The case involved a claim brought on behalf of several thousand insureds who had settled with Southern Response. The insured alleged they settled their insurance claims, due to incomplete information given to them by Southern Response, on less favourable terms than they otherwise would have been. This type of litigation involving many people that have a similar claim is called a “representative claim” or more colloquially a “class action”.
The Supreme Court did not consider the substantive merits of the claim, instead it considered whether the representative claim should be allowed to proceed on an “opt out” basis. Ultimately, they ruled in favouring of allowing the opt out process. This is a first in New Zealand.
What is an opt out claim you ask?
An “opt out” claim is when all individuals of the affected class are included and represented in the class action proceeding, unless and until they specifically choose to not participate (i.e. opt out). This differs from an opt in claim which requires the individuals to take active steps to participate in the representative claim.
The Supreme Court identified the three primary principles and purposes of representative actions. These are:
• increased access to justice,
• incentivising compliance with the law, and
• efficient use of judicial resources.
The court determined that an opt out approach best aligned with these objectives.
This ruling marks a departure from the traditional approach of favouring opt in proceedings, which can be less efficient. This new approach brings our law into line with similar Commonwealth jurisdictions. However, unlike these other jurisdictions, New Zealand lacks a comprehensive legislative framework. The Court acknowledged that this may result in some uncertainty during proceedings but they were confident the scope of the High Court Rules provided a means of dealing with this uncertainty before legislative intervention is implemented.
The court suggested that New Zealand would be particularly receptive to and suitable for more proceedings of this kind in the future, highlighting the history of claims brought by individual rangatira on behalf of their hapū or iwi.

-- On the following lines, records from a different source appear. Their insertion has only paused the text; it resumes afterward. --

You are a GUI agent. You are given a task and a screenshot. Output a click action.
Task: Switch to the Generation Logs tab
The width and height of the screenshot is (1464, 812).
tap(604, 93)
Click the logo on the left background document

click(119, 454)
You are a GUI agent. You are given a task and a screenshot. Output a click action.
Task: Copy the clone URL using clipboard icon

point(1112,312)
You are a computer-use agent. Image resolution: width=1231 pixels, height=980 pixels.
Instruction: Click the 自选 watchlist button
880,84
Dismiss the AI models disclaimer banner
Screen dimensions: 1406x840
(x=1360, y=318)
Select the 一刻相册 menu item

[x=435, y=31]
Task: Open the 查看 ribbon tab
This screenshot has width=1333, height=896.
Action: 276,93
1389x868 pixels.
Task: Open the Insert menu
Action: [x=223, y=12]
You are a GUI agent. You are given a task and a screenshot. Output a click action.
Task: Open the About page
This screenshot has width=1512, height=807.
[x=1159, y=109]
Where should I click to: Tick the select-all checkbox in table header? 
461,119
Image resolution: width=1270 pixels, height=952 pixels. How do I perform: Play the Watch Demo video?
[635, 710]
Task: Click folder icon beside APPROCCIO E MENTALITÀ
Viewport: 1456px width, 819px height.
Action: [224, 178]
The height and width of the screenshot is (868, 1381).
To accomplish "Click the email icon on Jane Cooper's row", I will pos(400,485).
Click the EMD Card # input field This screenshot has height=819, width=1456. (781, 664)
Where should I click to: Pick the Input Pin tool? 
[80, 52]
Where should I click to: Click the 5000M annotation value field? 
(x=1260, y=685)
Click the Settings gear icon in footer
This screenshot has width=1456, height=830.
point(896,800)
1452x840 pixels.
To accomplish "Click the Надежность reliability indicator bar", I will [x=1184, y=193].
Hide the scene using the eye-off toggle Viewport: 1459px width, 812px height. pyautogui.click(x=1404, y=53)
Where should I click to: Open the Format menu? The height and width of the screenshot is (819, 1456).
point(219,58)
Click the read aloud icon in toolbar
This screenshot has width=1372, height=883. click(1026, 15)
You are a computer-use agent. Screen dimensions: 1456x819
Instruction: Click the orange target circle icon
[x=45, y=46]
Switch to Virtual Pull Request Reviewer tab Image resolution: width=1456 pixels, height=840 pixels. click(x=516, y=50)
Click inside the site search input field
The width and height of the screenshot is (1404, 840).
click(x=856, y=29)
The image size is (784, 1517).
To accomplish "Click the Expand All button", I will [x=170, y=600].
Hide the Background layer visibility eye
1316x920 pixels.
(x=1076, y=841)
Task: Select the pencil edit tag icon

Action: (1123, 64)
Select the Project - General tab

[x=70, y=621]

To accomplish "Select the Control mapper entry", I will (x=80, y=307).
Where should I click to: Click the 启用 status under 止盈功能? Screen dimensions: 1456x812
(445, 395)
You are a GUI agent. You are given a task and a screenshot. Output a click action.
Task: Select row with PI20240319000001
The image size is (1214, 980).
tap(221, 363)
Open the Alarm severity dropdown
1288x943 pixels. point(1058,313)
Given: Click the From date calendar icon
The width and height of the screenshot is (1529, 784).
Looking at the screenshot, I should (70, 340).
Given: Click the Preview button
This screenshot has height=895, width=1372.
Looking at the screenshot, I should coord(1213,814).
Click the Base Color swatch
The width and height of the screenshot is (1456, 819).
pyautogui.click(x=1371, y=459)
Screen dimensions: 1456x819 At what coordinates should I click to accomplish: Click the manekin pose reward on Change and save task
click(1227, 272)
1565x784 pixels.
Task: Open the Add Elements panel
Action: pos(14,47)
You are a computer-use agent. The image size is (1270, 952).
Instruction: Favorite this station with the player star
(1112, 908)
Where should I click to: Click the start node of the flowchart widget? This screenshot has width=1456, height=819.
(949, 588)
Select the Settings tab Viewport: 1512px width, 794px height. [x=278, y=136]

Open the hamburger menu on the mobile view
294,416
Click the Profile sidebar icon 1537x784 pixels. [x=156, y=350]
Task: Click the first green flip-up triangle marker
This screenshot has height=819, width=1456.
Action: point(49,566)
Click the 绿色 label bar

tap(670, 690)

The Law Society and the New Zealand Bar Association (who intervened as interested paties) raised potential issues that need to be considered further. Absent plaintiffs, who are members of the “class” that have failed to opt out, remain one of the key points for discussion. It remains to be seen if any of the issues pre-empted by various parties will play out as feared, and of particular interest is how the Courts (and eventually Parliament) will deal with those problems should they arise.
Procedural uncertainty aside, it seems that opt out proceedings are now possible in New Zealand and this type of action may be a more common feature of our legal landscape.